◆ Reading passage:
# Deep Cut Orchid Society Show



## NYEric (Feb 7, 2019)

Deep Cut Orchid Society Show, Holmdel, NJ this weekend.
Anyone else going? 
If, for any reason, I do not make this show, I may stab myself.

http://www.aos.org/news-and-events/...019-02/deep-cut-orchid-society-show-sale.aspx


----------



## tnyr5 (Feb 7, 2019)

Now don't stab yourself


----------



## NYEric (Feb 8, 2019)

I'm telling you. First think tomorrow AM!


----------



## xiphius (Feb 8, 2019)

Not going to that one. I thought about it, but then ultimately decided that 5 hours was a bit further than I wanted to drive. Especially since there is a show happening in Richmond (like 1 hour away) like two weekends later... 

Have fun!


----------



## NYEric (Feb 9, 2019)

Just got in from the show. IN spite of the cold, windy weather it looked well attended. 5 hours, nahhh. This time of year there are about 6 shows in the Northeast.


----------



## cnycharles (Feb 9, 2019)

I might go tomorrow 


Sent from my iPhone using Tapatalk


----------



## eOrchids (Feb 9, 2019)

I stopped by this morning and bumped into NYEric.

Picked up 3x Dendrobium, 3x Masdevilla and a Phrag. Schilimi.


----------



## abax (Feb 10, 2019)

I'm so glad Eric is not bleeding and made the show. What did you score
in Phrags?


----------



## cnycharles (Feb 10, 2019)

Sent from my iPhone using Tapatalk


----------



## cnycharles (Feb 10, 2019)

Sent from my iPhone using Tapatalk


----------



## cnycharles (Feb 10, 2019)

Sent from my iPhone using Tapatalk


----------



## cnycharles (Feb 10, 2019)

Sent from my iPhone using Tapatalk


----------



## NYEric (Feb 11, 2019)

Thanks Charles; you saved me a lot of posting. Sorry I missed you.
I bought A Phrag and 3 Paphs from Piping Rock. a Phrag from Main Street Mike, a Paph from Marlowe's, a few Lepanthes from Ecuagenera, and a pretty, floriferous Taiwan Phal from Long Island Orchids for a teammate. Good to see you Eric.


----------



## Linus_Cello (Feb 11, 2019)

Thanks for posting! That bernice is pretty.


----------



## Linus_Cello (Feb 11, 2019)

NYEric said:


> Thanks Charles; you saved me a lot of posting. Sorry I missed you.
> I bought A Phrag and 3 Paphs from Piping Rock. a Phrag from Main Street Mike, a Paph from Marlowe's, a few Lepanthes from Ecuagenera, and a pretty, floriferous Taiwan Phal from Long Island Orchids for a teammate. Good to see you Eric.



What did you get from Piping Rock? They usually have good PK hybrids.


----------



## Hien (Feb 11, 2019)

NYEric said:


> Thanks Charles; you saved me a lot of posting. Sorry I missed you.
> I bought A Phrag and 3 Paphs from Piping Rock. a Phrag from Main Street Mike, a Paph from Marlowe's, a few Lepanthes from Ecuagenera, and a pretty, floriferous Taiwan Phal from Long Island Orchids for a teammate. Good to see you Eric.

◆ Available data:
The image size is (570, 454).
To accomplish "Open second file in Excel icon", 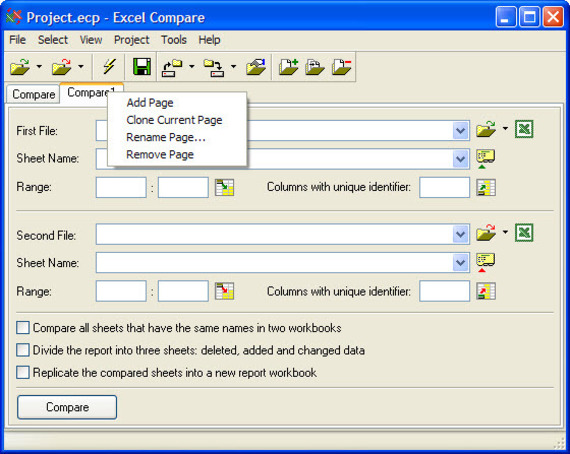I will tap(524, 233).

◆ Requirements:
1) Answer these questions using the orchid show forum thread:
(a) In what town and state was the Deep Cut Orchid Society Show held?
(b) How far away was the Richmond show that xiphius mentioned?
(c) From which seller did NYEric buy a Taiwan Phal for a teammate?
2) List every seller NYEric says he bought plants from in his Feb 11 post in the orchid show forum thread, naming each one once.
3) Repeat the part of the orchid show forum thread between "## NYEric (Feb 7, 2019)" and "may stab myself.", inclusive.

◆ Task-by-task answers:
1)
(a) Holmdel, NJ
(b) About 1 hour away
(c) Long Island Orchids

2)
Piping Rock
Main Street Mike
Marlowe's
Ecuagenera
Long Island Orchids

3)
## NYEric (Feb 7, 2019)

Deep Cut Orchid Society Show, Holmdel, NJ this weekend.
Anyone else going? 
If, for any reason, I do not make this show, I may stab myself.